PESHAWAR, Dec 22: Is it time to revisit the North Waziristan deal? Indications are that the government is contemplating to at least make a re-assessment of the September 5 agreement that drew international criticism and brought new pressure from the US and the Nato to dismantle ‘safe heavens’ for the Taliban and Al Qaeda in its tribal borderlands.

Governor NWFP Lt-Gen (retd) Ali Mohammed Jan Aurakzai, the sole architect of the agreement, has convened a meeting of the 45-member inter-tribal grand jirga at the Governor House on Saturday to take stock of the post-September 5 scenario in the restive tribal region.

The Saturday meeting will not only take stock of the situation in North Waziristan but also assess its implementation in the backdrop of criticism that Pakistan has capitulated to the militants and that the agreement has done nothing to stem cross-border infiltration and deal with the presence of foreign militants.Director US National Intelligence John Negro Ponte said Pakistan would have to reckon with the situation sooner or later while the State Department acknowledged that the situation along the Pak-Afghan border was ‘a mess’.
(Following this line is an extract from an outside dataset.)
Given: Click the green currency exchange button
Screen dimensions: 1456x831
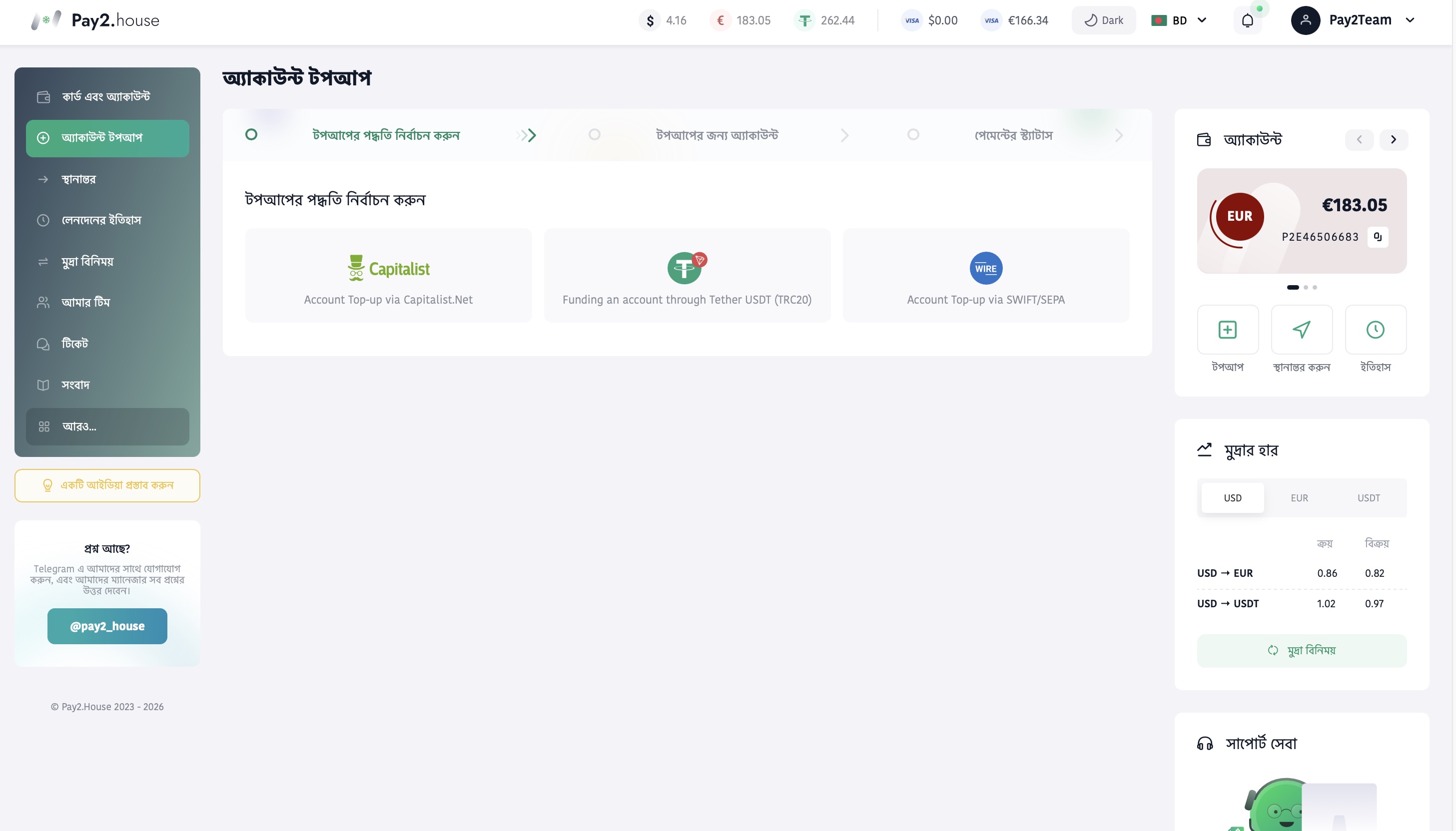Looking at the screenshot, I should (x=1301, y=651).
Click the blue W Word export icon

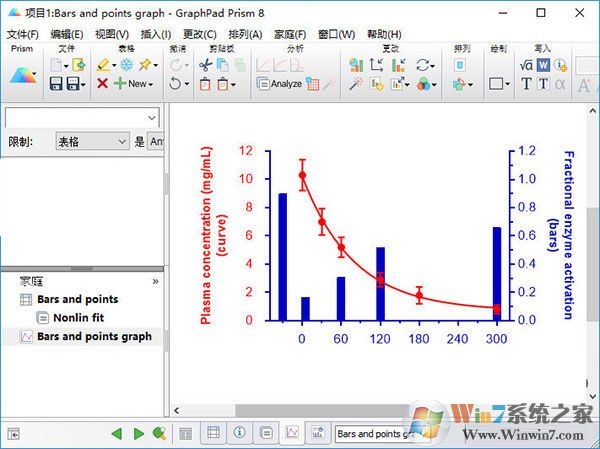[543, 64]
The two statements coming one after the other in the last week or so from key figures of the US establishment were a clear departure from the more cautious wait-and-see approach of the Bush administration.

The statements have come amid concerns in the US and the Nato that an emboldened Taliban would use the winter break in fighting to make more recruitment, train, arm and reorganise in time for the so-called spring offensive early next year.

Pakistan, on its part, has been steadfast in sticking to its argument that the North Waziristan agreement offered the only approach to resolve the issue through negotiations as coercive tactics have failed to achieve its objectives.

But Lt-Gen Aurakzai's latest initiative to reconvene the inter-tribal jirga and discuss the situation betrays a sense of urgency as well as unease to cope with mounting pressure from the principal backers of the war on terrorism.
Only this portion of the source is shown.